Chinese expectations on the rise as Maher's message gets through
BEIJING (FIBA Women's World Championship/2015 FIBA Asia Women's Championship) - Currently in his second stint guiding China's women's national team, veteran coach Tom Maher has picked up bits and pieces of
BEIJING (FIBA Women's World Championship/2015 FIBA Asia Women's Championship) - Currently in his second stint guiding China's women's national team, veteran coach Tom Maher has picked up bits and pieces of the local language along the way.
"I have the odd word," he said. "I can express 'go faster' or 'that's too slow' or 'defense'. I can say the basic stuff.
"But I mostly just rely on the interpreter when I'm working."
Whatever may be lost in translation, Maher's basketball messages are getting through as he fine-tunes a new generation of players that have one eye on this year's FIBA Asia Women's Championship (23 September-3 October) and the other on the 2016 Rio de Janeiro Olympics.

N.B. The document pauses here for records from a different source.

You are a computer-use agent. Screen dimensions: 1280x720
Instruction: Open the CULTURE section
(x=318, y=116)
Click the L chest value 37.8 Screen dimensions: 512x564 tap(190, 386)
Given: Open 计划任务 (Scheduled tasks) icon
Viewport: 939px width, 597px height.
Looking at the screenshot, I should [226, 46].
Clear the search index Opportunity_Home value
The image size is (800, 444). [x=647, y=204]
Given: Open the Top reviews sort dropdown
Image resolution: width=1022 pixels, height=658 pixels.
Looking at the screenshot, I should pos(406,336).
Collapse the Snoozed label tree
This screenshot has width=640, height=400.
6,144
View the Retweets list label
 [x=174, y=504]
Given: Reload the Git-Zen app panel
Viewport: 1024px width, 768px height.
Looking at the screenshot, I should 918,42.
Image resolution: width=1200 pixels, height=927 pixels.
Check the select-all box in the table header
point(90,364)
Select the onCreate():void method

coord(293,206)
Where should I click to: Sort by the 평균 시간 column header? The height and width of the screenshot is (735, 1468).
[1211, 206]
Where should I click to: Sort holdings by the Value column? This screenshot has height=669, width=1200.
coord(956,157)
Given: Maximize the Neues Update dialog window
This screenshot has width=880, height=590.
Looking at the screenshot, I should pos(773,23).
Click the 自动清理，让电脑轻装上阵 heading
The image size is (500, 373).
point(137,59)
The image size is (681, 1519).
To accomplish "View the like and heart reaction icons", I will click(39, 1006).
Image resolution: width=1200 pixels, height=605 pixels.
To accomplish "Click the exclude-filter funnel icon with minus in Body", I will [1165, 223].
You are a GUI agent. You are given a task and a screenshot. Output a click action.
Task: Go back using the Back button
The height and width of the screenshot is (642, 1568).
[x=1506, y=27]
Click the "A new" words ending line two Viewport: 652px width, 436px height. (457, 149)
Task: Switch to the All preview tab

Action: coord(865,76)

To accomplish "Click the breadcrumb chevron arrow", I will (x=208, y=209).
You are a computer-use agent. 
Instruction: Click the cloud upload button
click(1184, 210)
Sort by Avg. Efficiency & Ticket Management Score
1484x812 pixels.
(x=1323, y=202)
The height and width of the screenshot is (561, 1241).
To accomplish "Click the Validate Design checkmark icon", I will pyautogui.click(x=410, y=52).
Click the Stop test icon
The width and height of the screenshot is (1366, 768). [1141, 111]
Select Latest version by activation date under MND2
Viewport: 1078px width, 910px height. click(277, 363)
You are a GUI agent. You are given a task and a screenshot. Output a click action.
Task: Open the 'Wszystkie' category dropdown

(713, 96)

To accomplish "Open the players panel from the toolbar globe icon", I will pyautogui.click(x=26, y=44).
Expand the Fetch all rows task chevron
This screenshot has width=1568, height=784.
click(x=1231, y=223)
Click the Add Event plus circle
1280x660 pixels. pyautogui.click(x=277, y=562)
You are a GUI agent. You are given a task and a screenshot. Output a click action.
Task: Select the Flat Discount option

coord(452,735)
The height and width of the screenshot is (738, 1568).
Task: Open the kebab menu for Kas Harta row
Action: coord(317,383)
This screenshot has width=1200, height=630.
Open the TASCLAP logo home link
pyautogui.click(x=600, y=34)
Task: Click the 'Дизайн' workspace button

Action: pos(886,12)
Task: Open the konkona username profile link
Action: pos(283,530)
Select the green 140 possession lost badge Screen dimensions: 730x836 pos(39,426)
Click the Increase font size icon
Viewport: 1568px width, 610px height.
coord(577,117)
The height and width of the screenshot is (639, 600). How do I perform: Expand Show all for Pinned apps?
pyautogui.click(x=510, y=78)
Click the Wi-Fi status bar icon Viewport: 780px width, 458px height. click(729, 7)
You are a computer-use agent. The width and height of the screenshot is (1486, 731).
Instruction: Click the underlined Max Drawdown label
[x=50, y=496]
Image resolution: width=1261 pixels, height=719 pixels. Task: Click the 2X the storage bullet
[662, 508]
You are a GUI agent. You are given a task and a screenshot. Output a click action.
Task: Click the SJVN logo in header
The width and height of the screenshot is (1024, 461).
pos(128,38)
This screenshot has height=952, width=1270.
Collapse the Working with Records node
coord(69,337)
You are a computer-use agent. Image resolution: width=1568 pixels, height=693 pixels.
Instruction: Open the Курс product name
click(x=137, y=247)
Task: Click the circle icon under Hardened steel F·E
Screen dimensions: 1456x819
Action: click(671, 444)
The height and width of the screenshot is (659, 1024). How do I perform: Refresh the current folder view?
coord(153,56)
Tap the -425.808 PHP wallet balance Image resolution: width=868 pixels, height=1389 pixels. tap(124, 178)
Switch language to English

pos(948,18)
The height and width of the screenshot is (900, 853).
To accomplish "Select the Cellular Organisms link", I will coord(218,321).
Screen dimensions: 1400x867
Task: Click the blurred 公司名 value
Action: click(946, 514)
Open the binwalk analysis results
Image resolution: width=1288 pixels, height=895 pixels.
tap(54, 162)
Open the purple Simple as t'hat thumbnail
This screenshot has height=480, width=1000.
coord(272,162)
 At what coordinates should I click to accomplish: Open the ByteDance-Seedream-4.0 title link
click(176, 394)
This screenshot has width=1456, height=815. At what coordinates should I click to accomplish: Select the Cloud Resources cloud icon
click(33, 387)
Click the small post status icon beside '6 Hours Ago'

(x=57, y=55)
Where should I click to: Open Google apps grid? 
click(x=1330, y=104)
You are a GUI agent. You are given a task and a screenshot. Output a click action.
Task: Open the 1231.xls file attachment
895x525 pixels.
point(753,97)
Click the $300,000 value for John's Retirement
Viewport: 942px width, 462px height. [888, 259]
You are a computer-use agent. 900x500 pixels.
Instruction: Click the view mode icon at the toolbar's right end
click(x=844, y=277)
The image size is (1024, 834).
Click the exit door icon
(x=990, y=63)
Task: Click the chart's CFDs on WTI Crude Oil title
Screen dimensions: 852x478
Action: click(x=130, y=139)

For a man that has coached basketball the world over and enjoyed enormous success domestically and internationally, the Australian rates the 2008 Olympics as one of his fondest memories.
Just as he did with the Opals at the 2000 Games in Sydney, Maher had the honour of coaching another nation at its home Olympics, guiding China to a fourth-place finish in Beijing.
He then had another stop back in Australia's WNBL, extending his own record with an eighth championship in 2011, and coached a third Olympic host nation with Great Britain in 2012.
Following those Games, the opportunity arose to return to China and Maher jumped at it - although he had an enormous task in front of him.
The Chinese team was in a period of transition. Three-time Olympian Miao Lijie led a host of retirements after 2012, with just four players from London being part of the team that played at the following year's continental championship.
Needing to finish in the top three to qualify for the world championships, Maher called upon retired centre Chen Nan and some fellow veterans to get them over the line.
A number of youngsters, including Lu Wen, Cheng Feng and Hongpin Huang, were also added just weeks before the competition commenced.
"By the end of 2012, the established players were done and the ones that came in underneath them either weren't of the best quality or they were about to be done too," Maher recalls.
"It was a bit of a 'Dad's Army' kind of group and we were really terrible.
"We scrambled into third position to make the world championships, which was a relief.
Once the Asian champs were over, we had a total clean sweep. - Maher
With a new team, Maher was only cautiously optimistic about China's hopes at the 2014 FIBA Women's World Championship.
They ultimately finished sixth, knocking off Belarus and Serbia along the way.
"To have a team with nobody who had been to a world championships before and to come sixth was at the peak of my hopes," Maher said.
He is now busy preparing the side for the 2015 FIBA Asia Women's Championship which will take place in Wuhan, China in late September-early October.
Maher calls himself a "teacher-type coach" and enjoys taking time instilling his beliefs.
It's a luxury few national coaches enjoy, with players often flying in from professional commitments weeks or even days before major tournaments.
He has just completed a camp with two-thirds of his squad. Once a Chinese Basketball Association (CBA) qualifying event is over, he will then have access to all players right up to the continental championship.
Only the winning team in Wuhan will clinch a place for next year's Olympics and there are high expectations on Maher's team.
"The government have impressed upon us that they want to see China do well," he said. "The expectation from above is that we win it, and that's OK.
"To be quite frank, based on our performance in Turkey, we should be able to give it a shot."
Maher first laid eyes on the CBA in 2005 and believes the standard of basketball has "gone through the roof" in the decade since.
He loves the lifestyle and says national coaches are treated well and paid well, while working with world-class facilities.
The 62-year-old has encountered some difficulties, most commonly with what he says is a Chinese tendency to want to train longer and harder than the opposition.
"That might work if you're a marathon runner, but not if you want to do something dynamic," he said.
But he appears well settled in his adopted country, alongside his wife, former Opals captain Robyn Maher.
"You make the joke that it's either this or a real job, but I love it," he said.
"I love working here and I love eating here. Food and wine are my hobbies, so this is a wonderful place to be."